Advertisers pay good money to reach potential customers as they read the news on their phones, or shop on their tablets, or skim their Facebook feeds at work.
But determining whether those digital ads actually lead to new purchases? That can be surprisingly tricky.
In this Insight in Person podcast, we chat with Kellogg faculty members, as well as researchers from Facebook, to find out why many of the techniques that advertisers use to measure effectiveness are so inaccurate. We also learn what advertisers should be doing whenever possible.
Fred SCHMALZ: What ads do you see when you look at Facebook?
Emily STONE: I have an ad about keeping my pets safe with an ID tag … even though I actually currently have no pets. So that’s confusing.
Kendra BUSSE: Primary.com. Baby stuff! I don’t have babies, but these are really cute onesies.
Want to learn more? In this video interview, the Kellogg and Facebook researchers discuss their methods and the implications of their work.
Devin RAPSON: I’m just getting a series of whiskies and deodorants, which just says to me they think I’m a very typical young man. How wrong they are.
BUSSE: I’ve got an ad for a new movie with Michael Fassbinder. Facebook scored on that one!
SCHMALZ: We know the ads that show up in our Instagram or Twitter or Facebook feeds didn’t get there by accident. Maybe we are the right age and gender; maybe something about our previous online behavior says: You might be interested in this product.
But have you ever wondered how effective these ads really are? How likely they are to cause us to buy a product or visit a site that we otherwise wouldn’t have?
It turns out that determining the effectiveness of online ads is really hard. Advertisers themselves don’t always know how to do it. And the stakes are high.
Brett GORDON: Advertising powers the Internet. The money of advertising powers the Internet.
SCHMALZ: Welcome to Insight In Person, the monthly podcast of the Kellogg School of Management. I’m your host, Fred Schmalz.
On this month’s episode, we explore the surprisingly complex and ever-evolving world of digital advertising.

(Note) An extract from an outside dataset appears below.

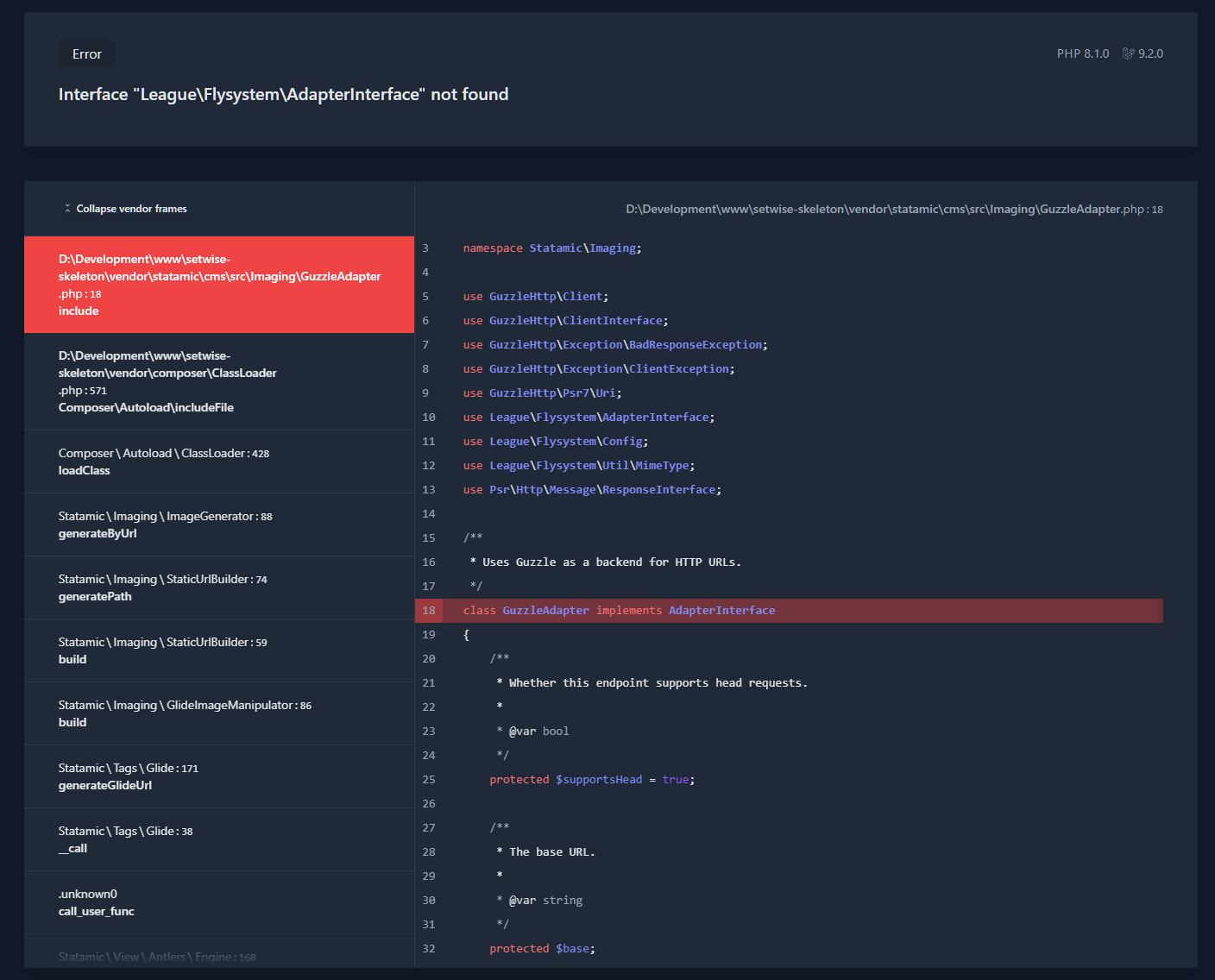This screenshot has width=1215, height=980.
Task: Select the ImageGenerator generateByUrl frame
Action: (x=218, y=524)
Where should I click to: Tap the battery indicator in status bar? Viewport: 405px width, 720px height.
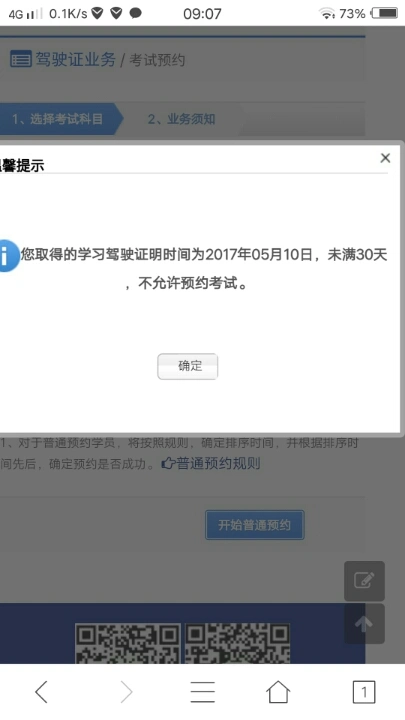385,13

It’s a topic that two Kellogg School professors recently tackled by teaming up with scientists from Facebook. Together, they explored a very interesting question: What do advertisers actually know about the effectiveness of their campaigns—and what do they just think they know?
So, stay with us….
GORDON: When Internet advertising came about first—and we think around 1994 was the first Internet display ad—initially people thought that this would herald a new age of advertising measurement.
SCHMALZ: That’s Brett Gordon, an associate professor of marketing at the Kellogg School.
Historically, measuring the value of advertising has been exceptionally difficult.
For TV ads, for instance, marketers can know roughly how many people in a given market were exposed. They can also determine how many people made a purchase. But there is no good way to tell whether these two groups of people are the same.
Marketers hoped online ads would be different.
GORDON: If I see you click, I can typically follow you through to some kind of outcome, like buying something, putting something in your shopping cart, and buying it.
SCHMALZ: That all sounds great. Digital advertising for the win! But, Gordon explains, the story is rapidly changing. It’s no longer a given that advertisers will be able to track a customer along their journey.
GORDON: You have your laptop, you have your desktop, you have your work desktop , you have your home desktop, you have your mobile phone for work, you have your mobile phone for home, you have iPad, your Samsung device, et cetera, and the problem is that most marketers don’t know if it’s one person across all of these devices or if it’s ten people across all of these devices.
It’s true that we can see someone maybe convert on one device, but to link that to what they were exposed to on another device is very difficult.
SCHMALZ: In other words, online advertising has a lot of the same measurement problems as any other platform.
One of the thorniest of those problems is determining whether seeing an ad actually caused someone to purchase. Maybe your friend Bob was going to buy a new hot tub anyway, and seeing that ad had nothing to do with his decision.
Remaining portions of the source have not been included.